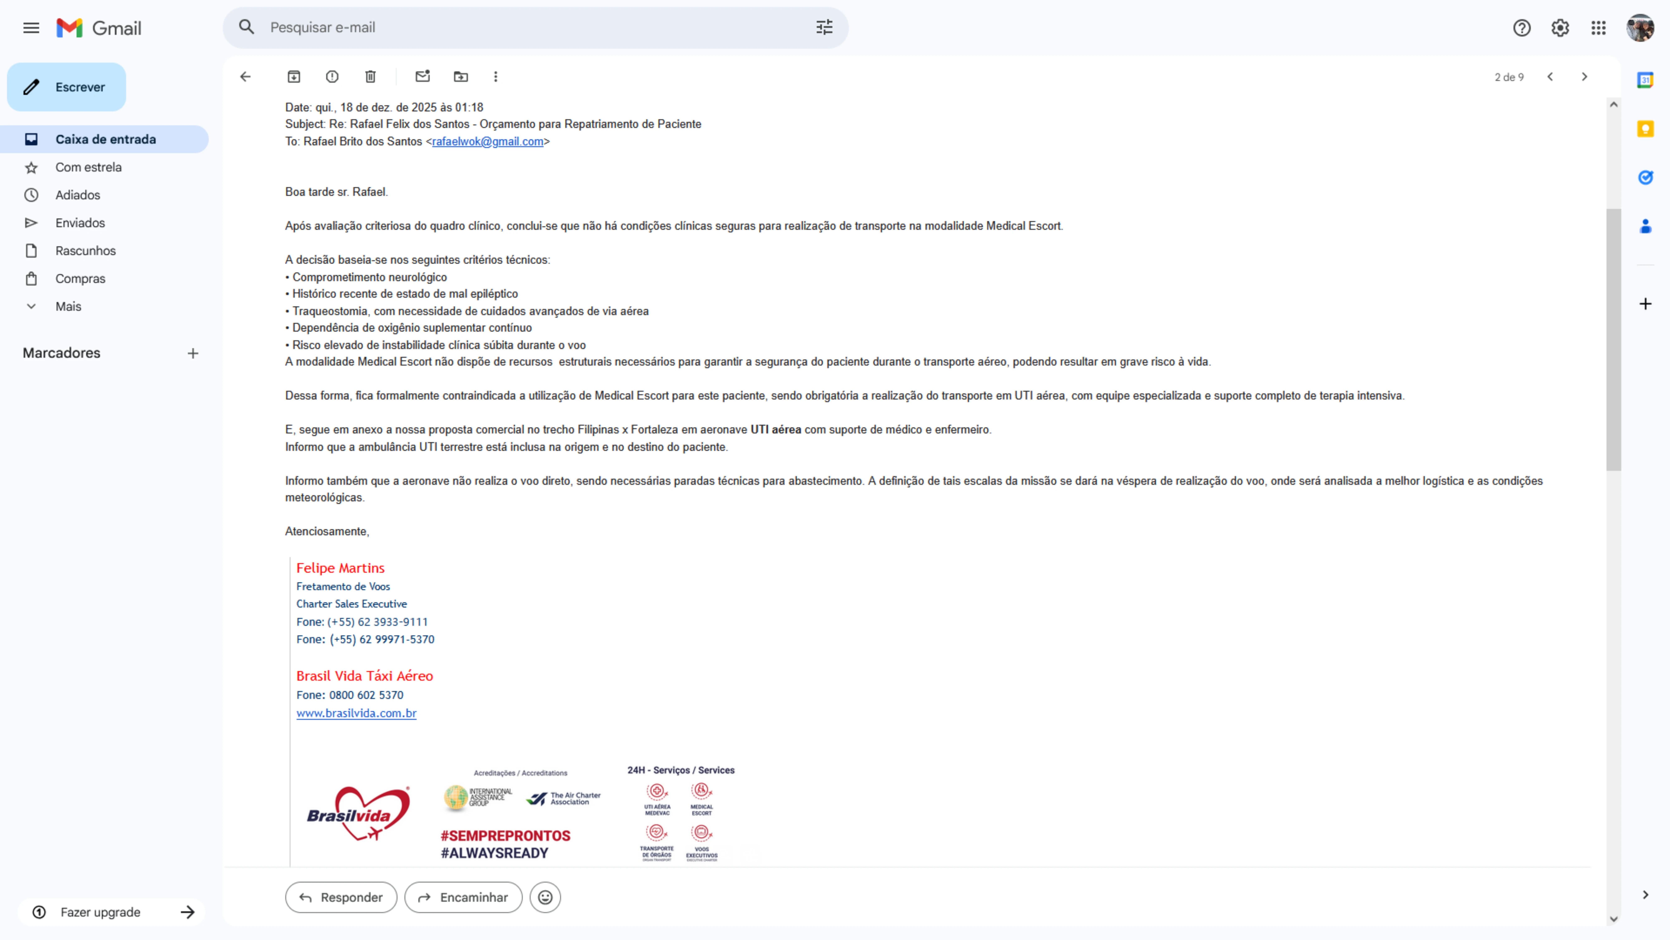
Task: Archive this email with the archive icon
Action: click(x=294, y=77)
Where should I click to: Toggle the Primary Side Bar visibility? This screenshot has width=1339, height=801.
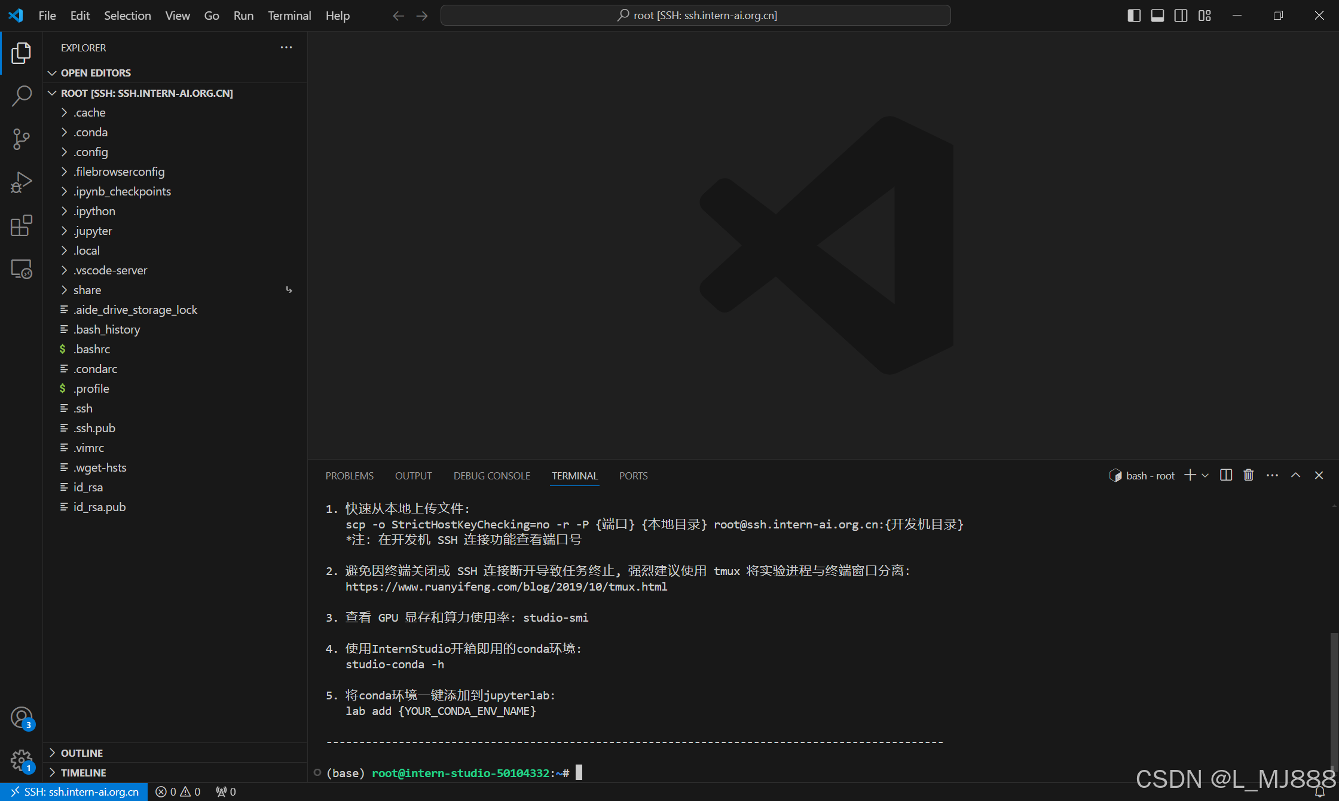click(x=1133, y=16)
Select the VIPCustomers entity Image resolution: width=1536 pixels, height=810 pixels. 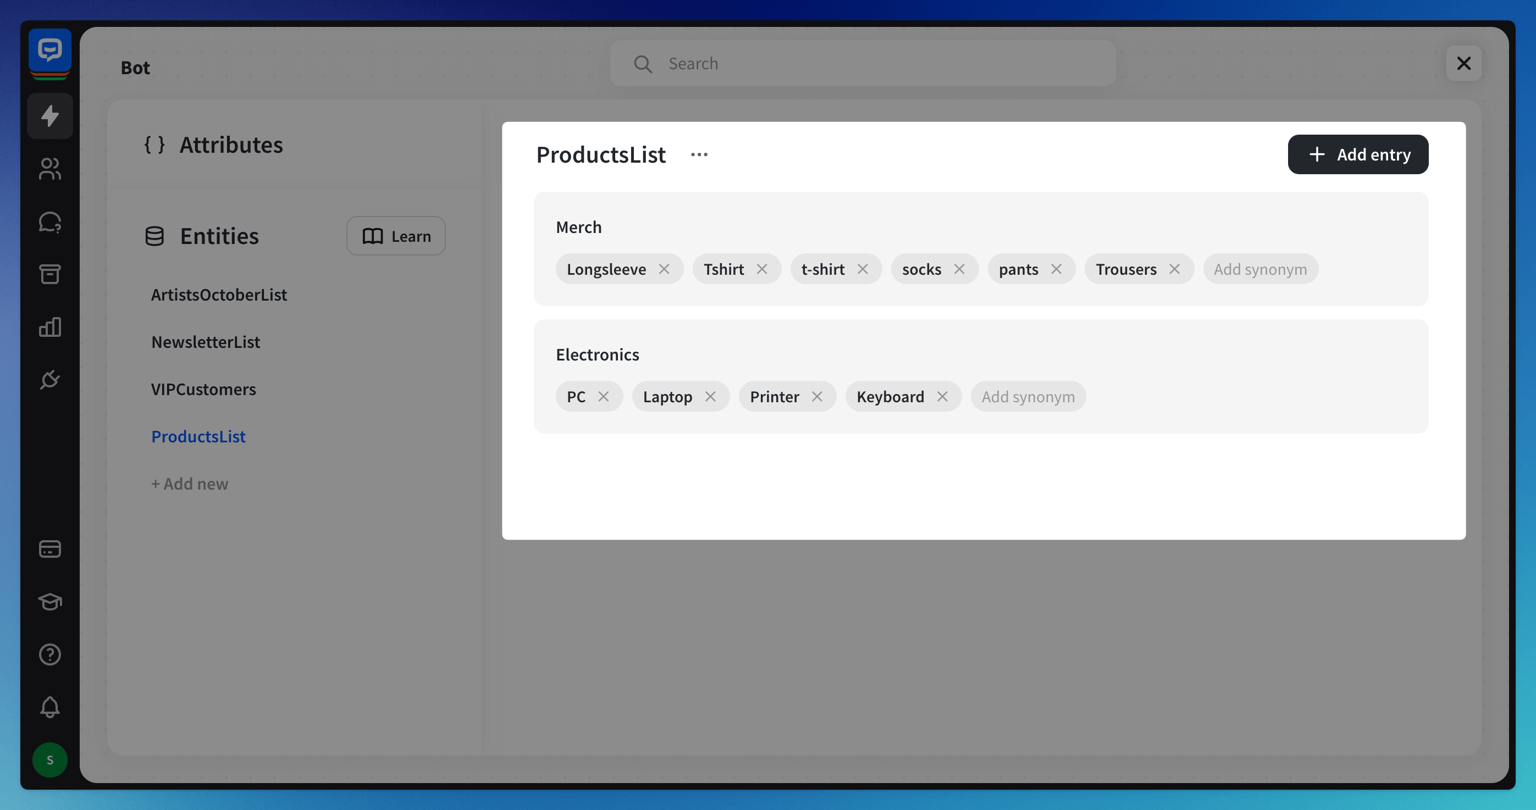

WORK INSTRUCTION » Please set down, word for word, the lines starting at the line that holds "Where should I" and running to the end of the listing, with no pictures.

SOLUTION »
Where should I click to: Toggle the Primary Side Bar visibility? This screenshot has width=1339, height=801.
click(x=1133, y=16)
Select the VIPCustomers entity Image resolution: width=1536 pixels, height=810 pixels. 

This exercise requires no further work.